Task goal = Name every file that the jobs-filter patch changes, giving each path as shown in its summary of changed files.

Document passage =
================================

From b65621751412ef166792af651e0ed5ab75edecaf Mon Sep 17 00:00:00 2001
From: Matt Miller <mattmiller@comfy.org>
Date: Tue, 30 Jun 2026 21:02:33 -0700
Subject: [PATCH] fix(jobs): harden ids filter per review
MIME-Version: 1.0
Content-Type: text/plain; charset=UTF-8
Content-Transfer-Encoding: 8bit

- parse_ids_filter: one shared parser/validator for the ids query param, used
  by the /api/jobs handler AND its tests (no more hand-copied wiring that can
  drift from — and silently outlive a regression in — the shipped handler)
- present-but-empty ids (?ids=, ?ids=,,) is now a zero-match filter, not a
  silent 'return the entire job history'
- bounded history lookup when an ids filter is present: a batch poll costs
  O(requested ids), not O(total history)
- dedupe ids so the max-count cap bounds distinct values, not repeats
- .get('id') instead of j['id'] so a job missing its id degrades to no-match
  rather than a 500
---
 comfy_execution/jobs.py                     |  88 ++++++++++++++--
 server.py                                   |  33 ++----
 tests-unit/jobs_list_test/jobs_list_test.py | 111 ++++++++++++++------
 3 files changed, 165 insertions(+), 67 deletions(-)

diff --git a/comfy_execution/jobs.py b/comfy_execution/jobs.py
index f0f9b32ec..508413b79 100644
--- a/comfy_execution/jobs.py
+++ b/comfy_execution/jobs.py
@@ -31,8 +31,9 @@ class JobStatus:
     ALL = [PENDING, IN_PROGRESS, COMPLETED, FAILED, CANCELLED]
 
 
-# Maximum number of ids accepted by the `ids` filter on the jobs listing.
-# Bounds the work a single batch-poll request can ask for.
+# Maximum number of (distinct) ids accepted by the `ids` filter on the jobs
+# listing. Caps request size; the bounded id-lookup in get_all_jobs then keeps
+# a batch-poll request at O(requested ids), not O(total history).
 MAX_JOB_IDS_FILTER = 100
 
 
@@ -55,6 +56,56 @@ def validate_job_id(value) -> str:
     return value
 
 
+class JobIdsFilterError(ValueError):
+    """Raised when the ``ids`` query-param value is malformed.
+
+    Carries an HTTP-ready ``payload`` dict so the caller can return it verbatim
+    with a 400 without re-deriving the message.
+    """

================================

Information shown =
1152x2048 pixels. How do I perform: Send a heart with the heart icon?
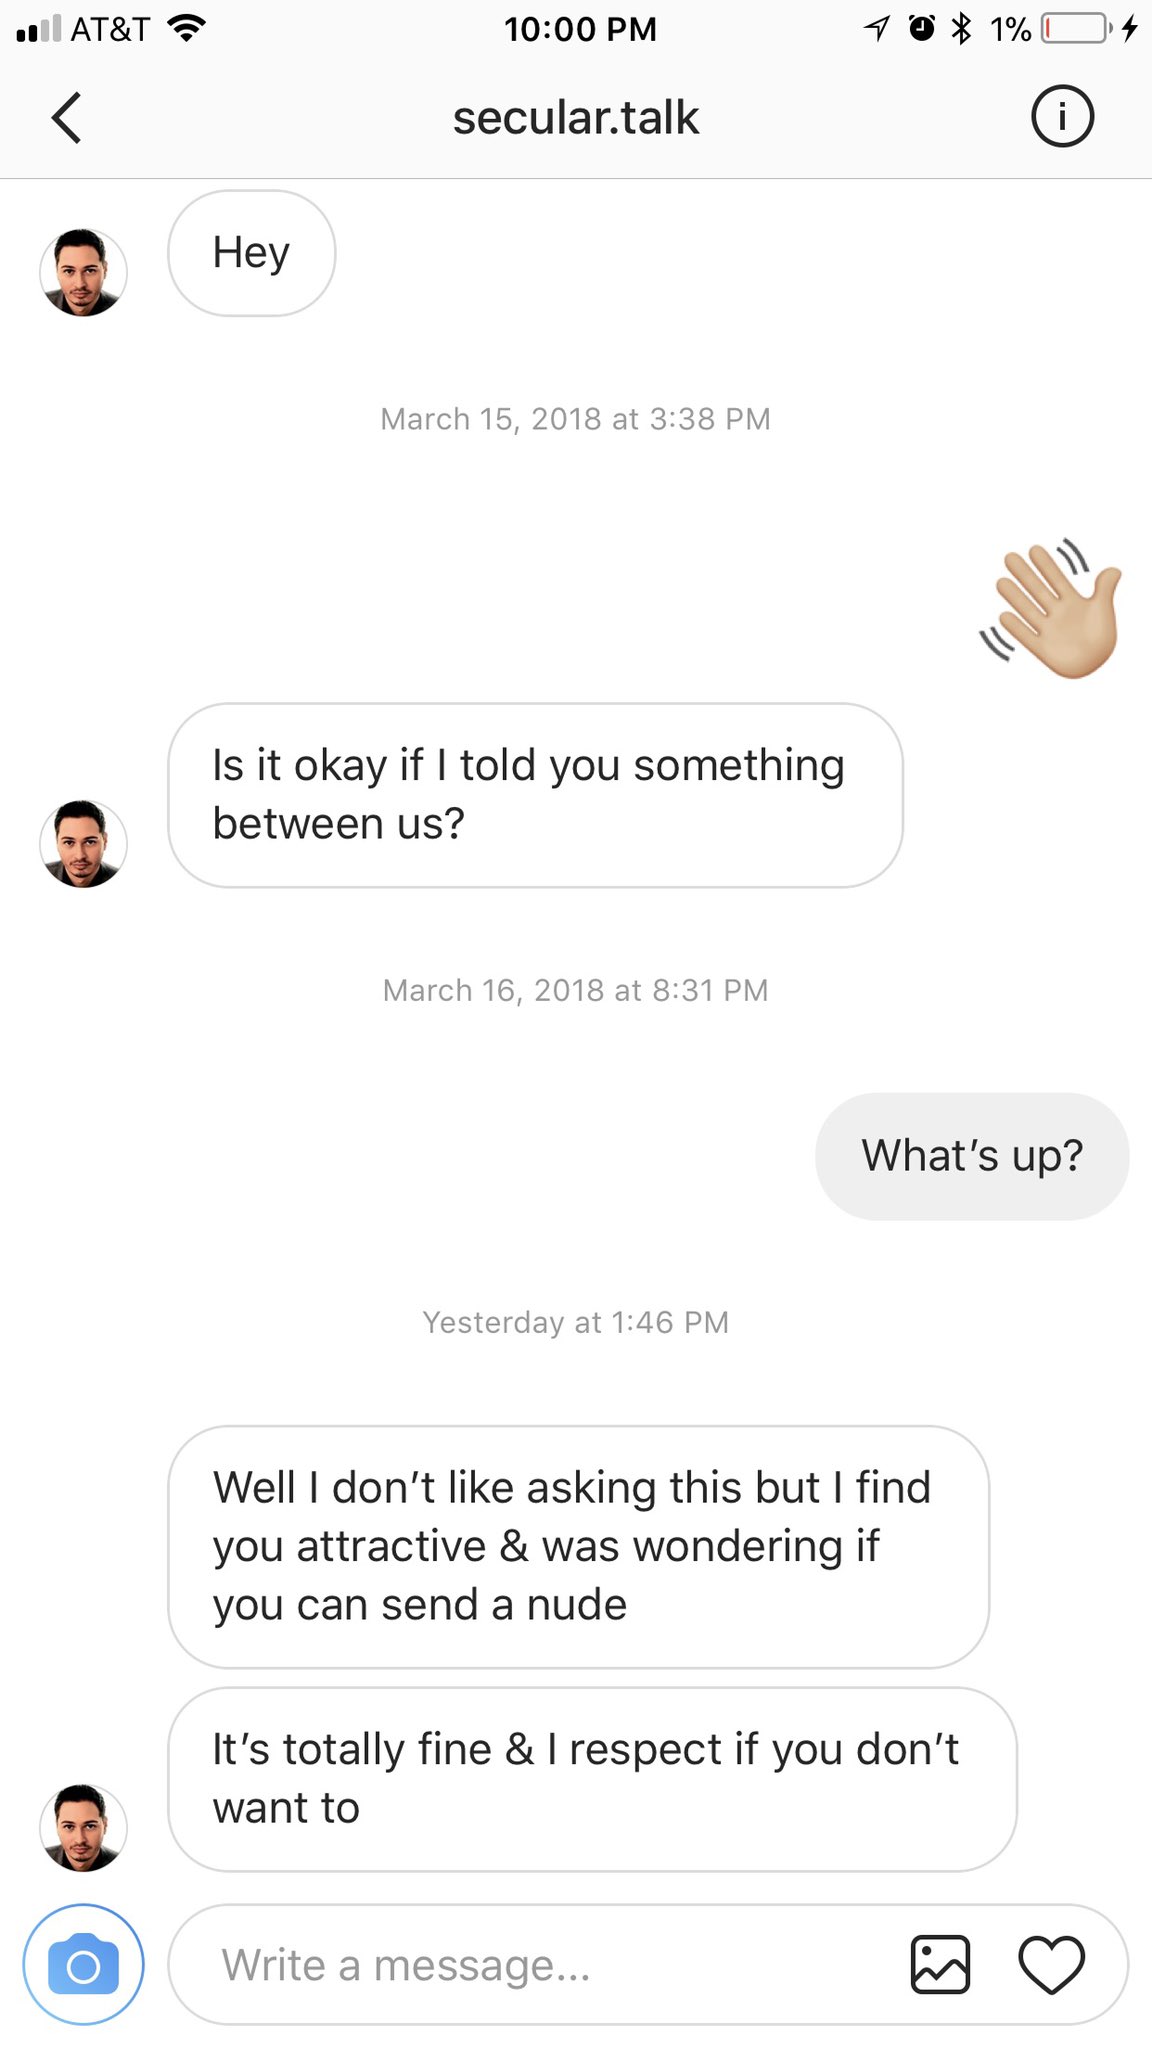(x=1051, y=1965)
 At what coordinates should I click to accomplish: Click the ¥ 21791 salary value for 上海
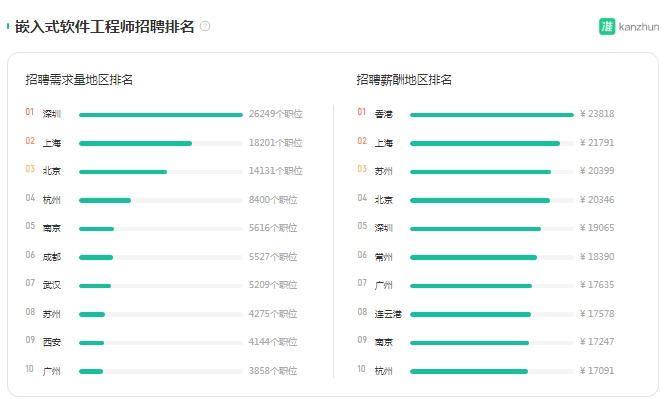coord(597,143)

================================

Response to the task =
- comfy_execution/jobs.py
- server.py
- tests-unit/jobs_list_test/jobs_list_test.py